Vitamin D deficiency has a close relationship to the adverse outcomes of sepsis, including increased length of hospitalization, sepsis-induced AKI, and mortality [29–31]. Paricalcitol has been widely used in various diseases with few adverse reactions and good tolerance. Our study suggests that paricalcitol may have potential as a therapeutic intervention for septic AKI via the EP4-dependent pathway. However, the limitation of our experimental design was that paricalcitol was applied prior to the LPS injury and there is insufficient in vivo evidence. In addition, this study also had a limitation to demonstrate the EP4 own role in LPS-injured cells. Further in vivo experiments and clinical studies to investigate the therapeutic role of EP4 activation are needed.

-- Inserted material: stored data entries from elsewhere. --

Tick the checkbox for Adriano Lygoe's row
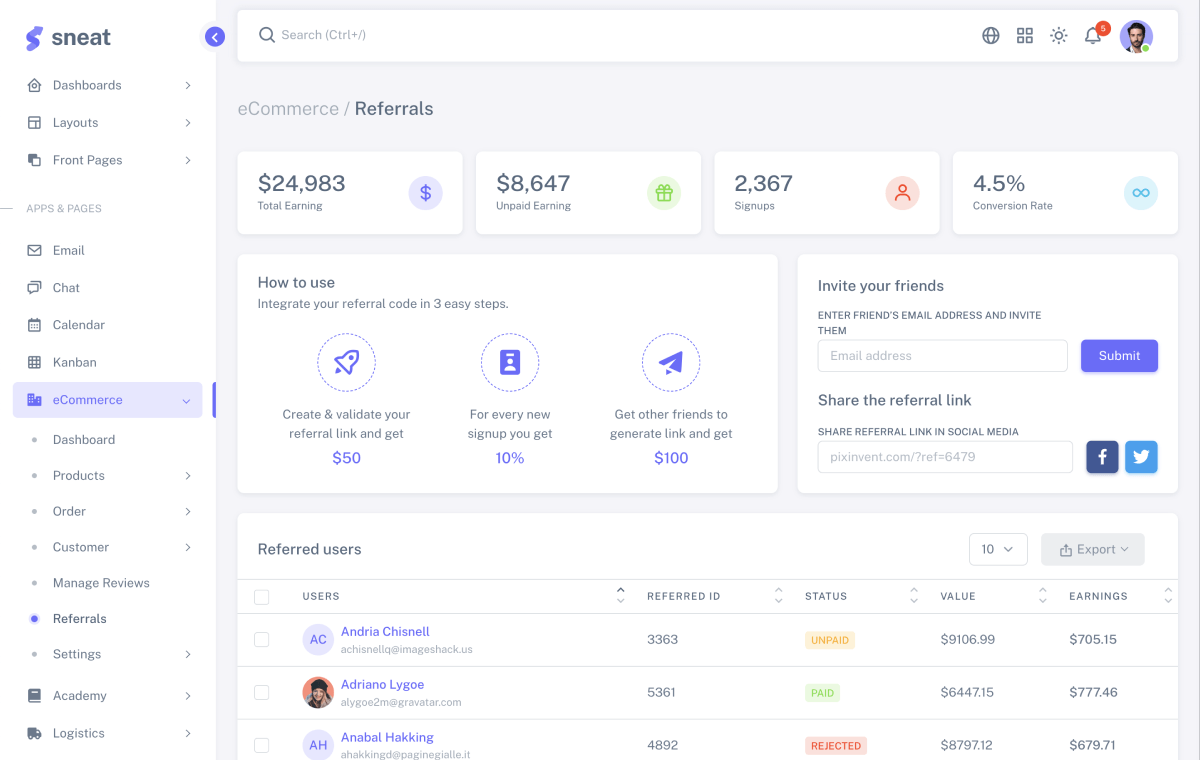The height and width of the screenshot is (760, 1200). [x=262, y=692]
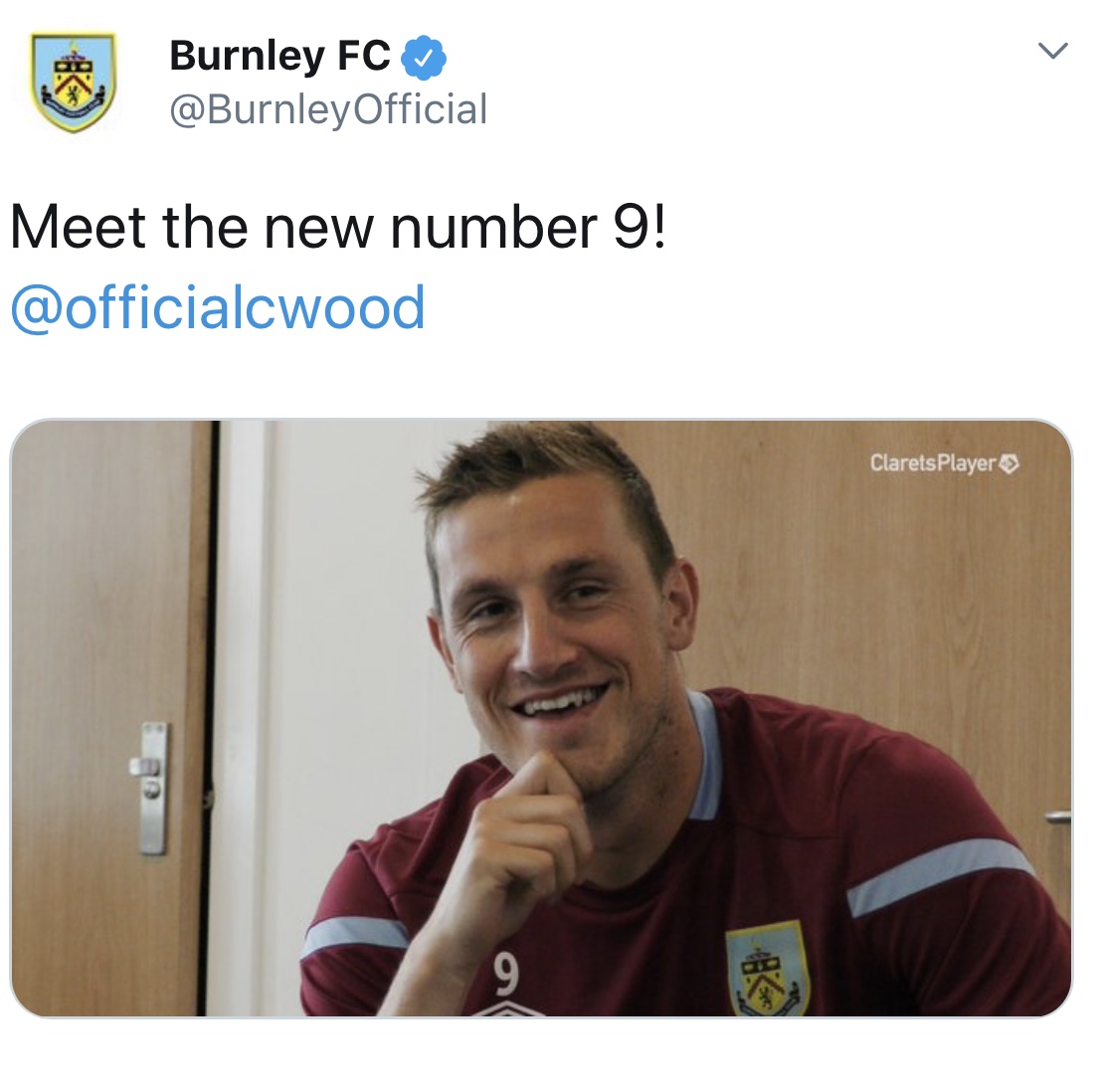Click the blue verified badge
The width and height of the screenshot is (1101, 1092).
click(424, 58)
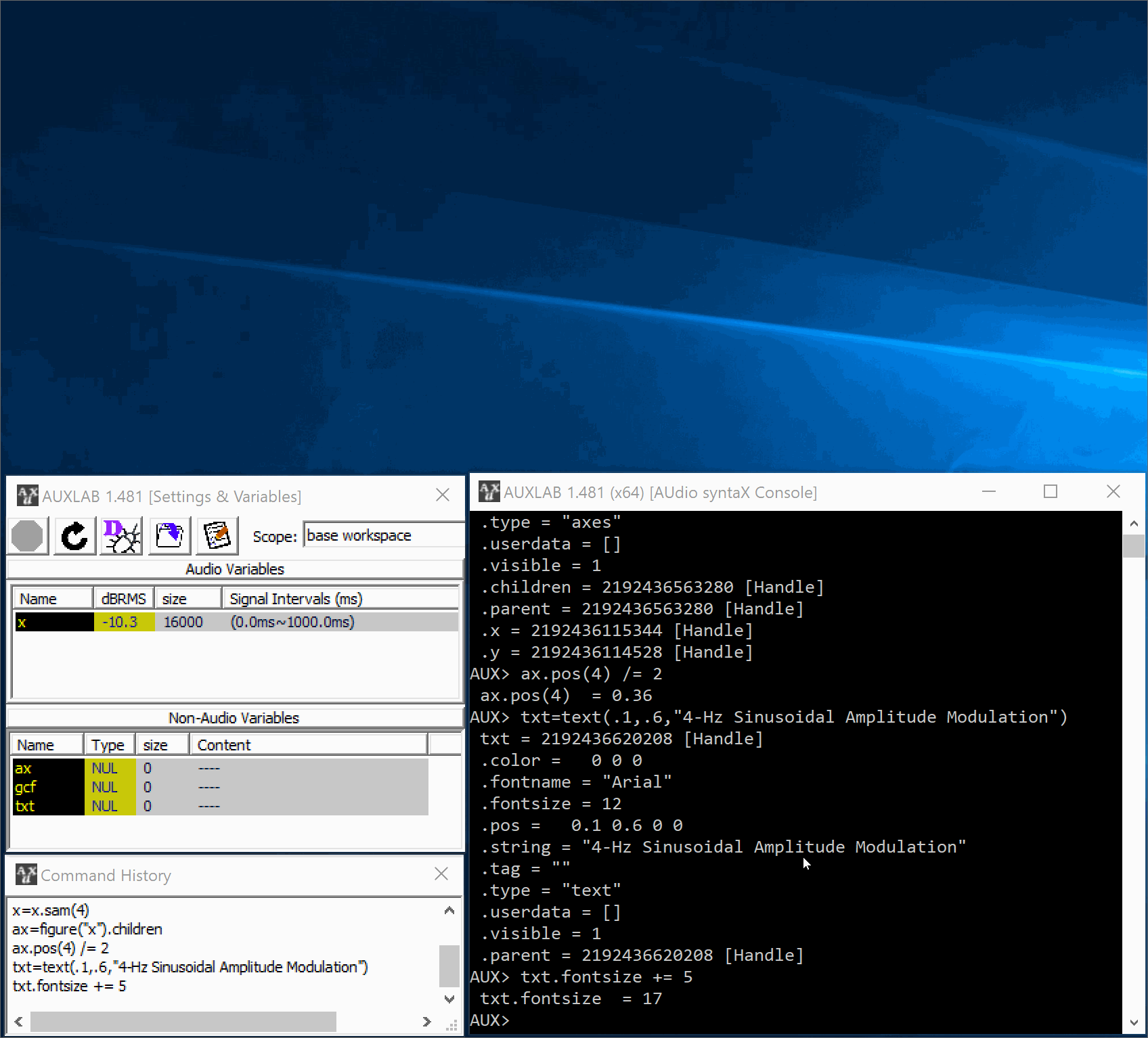Click the dBRMS column header
Screen dimensions: 1148x1038
[123, 599]
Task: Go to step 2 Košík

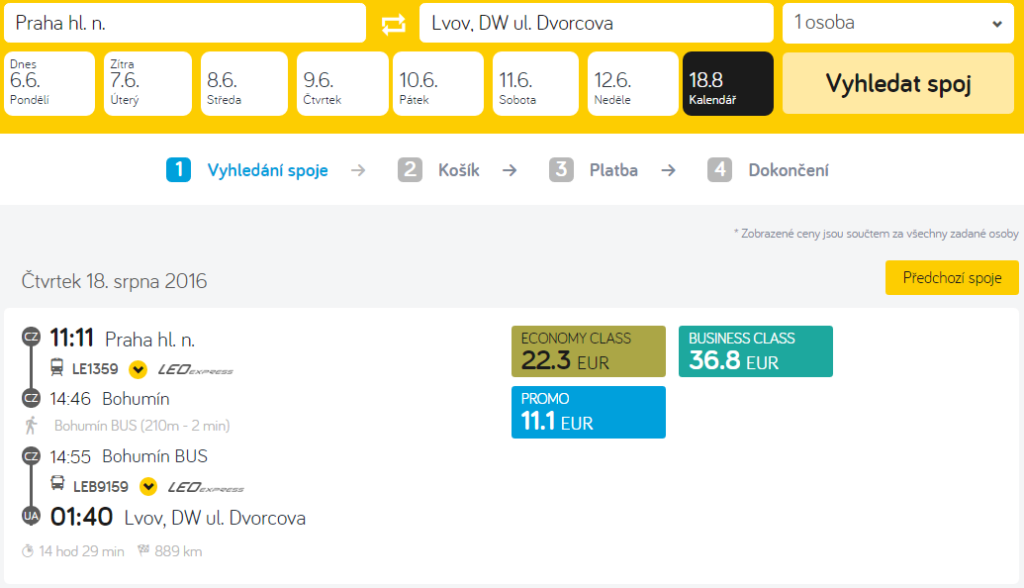Action: pyautogui.click(x=439, y=170)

In conclusion, our study suggested that paricalcitol up-regulated EP4 expression in HK-2 cells after LPS injury, and the subsequent activation of the EP4 pathway mediated activation of Akt and inhibition of NF-κB. These actions of paricalcitol on PGE2–EP4-signaling pathway contributed to its anti-inflammatory and antiapoptotic properties in LPS injury. Therefore, paricalcitol treatment provides a new therapeutic strategy for sepsis-induced AKI through activation of PGE2–EP4 receptor signaling.
Supplementary Data
Acknowledgments
This research was supported by the Basic Science Research Program through the National Research Foundation of Korea (NRF) funded by the Ministry of Education, Science and Technology (2015R1A1A1A05001599), and Clinical Research Institute grant (CMCDJ-A-2015-007) funded by The Catholic University of Korea Daejeon St. Mary’s Hospital. The authors also wish to acknowledge the financial support of the Korean Society Nephrology (Chong Kun Dang, 2016).
Notes
Conflicts of interest
All authors have no conflicts of interest to declare.